*Assigned task 1*.
In the passage below about the African Beautiful boutique, condense the paragraph that begins "One of the less expected effects" into a short bulleted list that keeps its main facts.
*Assigned task 2*.
Pick up the passage below about the African Beautiful boutique after its last sentence and keep writing it.

*Source passage*.
......

22 rue des Poissonniers
One of the less expected effects of a jaunt through Chateau Rouge can be a sudden desire to buy wax fabric. African Beautiful not only sells the precious fabrics used in traditional robes and gowns, they are couturiers too. The window display is alive with color, transporting viewers to a lively open air market in Joss or a nightclub soiree in Abidjan. The silhouettes of the women’s gowns are svelte and curvaceous with plunging necklines that give way to frilled seams and hauntingly magical color patterns. For those who’ve gotten their fill of haute couture shopping in Paris, browse through this boutique’s lookbook for fresh wardrobe inspiration.

......

*Supplied data*.

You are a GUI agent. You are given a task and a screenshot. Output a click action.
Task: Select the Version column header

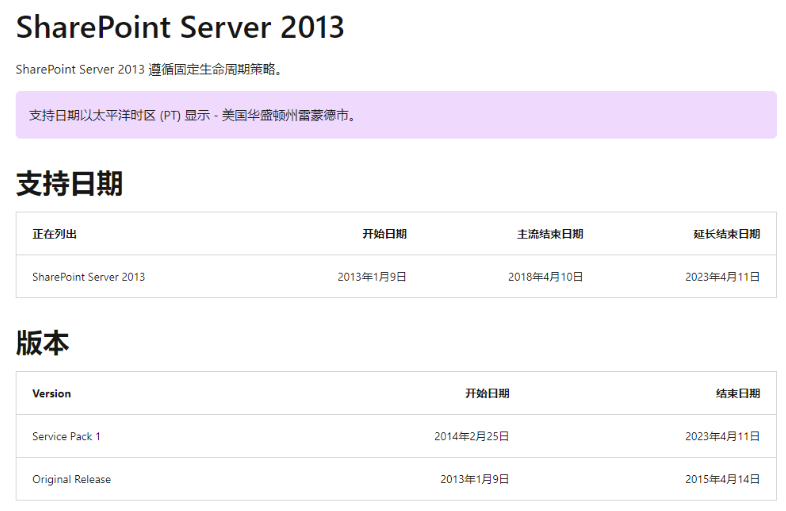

......

*Result 1*.
- Walking through Chateau Rouge can make you want to buy wax fabric.
- African Beautiful sells the fabrics used in traditional robes and gowns and also works as a couturier.
- Its colorful window display recalls an open-air market in Joss or a nightclub evening in Abidjan.
- The women's gowns have slim, curvy silhouettes, plunging necklines, frilled seams and striking color patterns.
- Shoppers tired of Paris haute couture can browse the boutique's lookbook for new wardrobe ideas.

*Result 2*.
68 rue Doudeauville
Every Wednesday and Saturday between 7am and 3pm a vast, sprawling produce, antiques, clothes and electronics goods market takes place under the impressive metro rail bridge. A fresh selection of locally farmed produce, exotic goods brought in from the African Union and rare specialties fill the market. This is where you come when you want to experience a rewarding outdoor market experience. People are friendly. Produce is tender and ripe. And you’ll find yourself either haggling with or being charmed by the locals who’ve ventured out to hawk their goods and wares.